Updated April 2026
Rate Limiting
Rate limiting restricts how many requests a client can make within a time window. When the limit is exceeded, the server returns 429 Too Many Requests. It prevents brute-force attacks, API abuse, and DDoS while protecting backend resources.
How it works
The server tracks request counts per client (by IP, API key, or user ID). When the count exceeds the configured limit, subsequent requests get a 429 response until the window resets.
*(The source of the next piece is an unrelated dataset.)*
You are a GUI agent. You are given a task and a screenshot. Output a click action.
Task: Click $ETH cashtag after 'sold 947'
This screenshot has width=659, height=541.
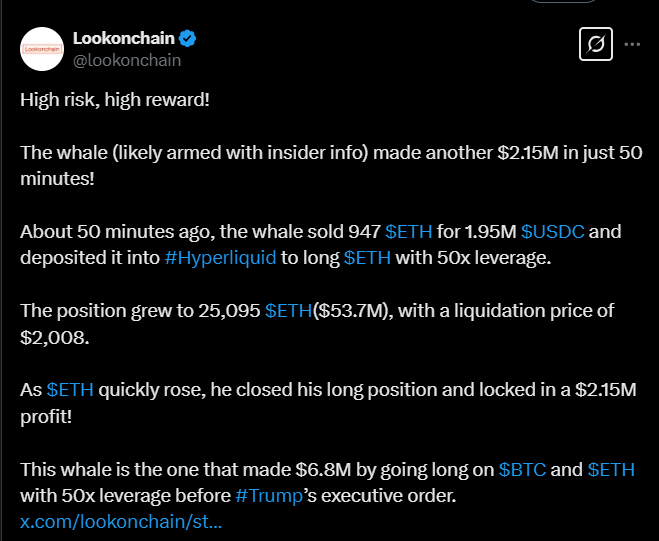coord(409,232)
Headers that accompany 429
| Header | Value | Meaning |
|---|---|---|
| Retry-After | 60 | Seconds until the limit resets |
| X-RateLimit-Limit | 100 | Max requests per window |
| X-RateLimit-Remaining | 0 | Requests left in current window |
| X-RateLimit-Reset | 1712001600 | Unix timestamp when limit resets |
Nginx rate limiting
# Define zone: 10MB memory, 10 requests/second per IP
limit_req_zone $binary_remote_addr zone=api:10m rate=10r/s;
server { location /api/ { limit_req zone=api burst=20 nodelay; limit_req_status 429; add_header Retry-After 60 always; }
}
Cloudflare rate limiting
Dashboard → Security → Rate Limiting → Create Rule. Set the threshold, path, and mitigation action (Block, Challenge, or Simulate).
Common mistakes
- Rate limiting by IP alone fails behind shared NAT (office networks all look like one IP)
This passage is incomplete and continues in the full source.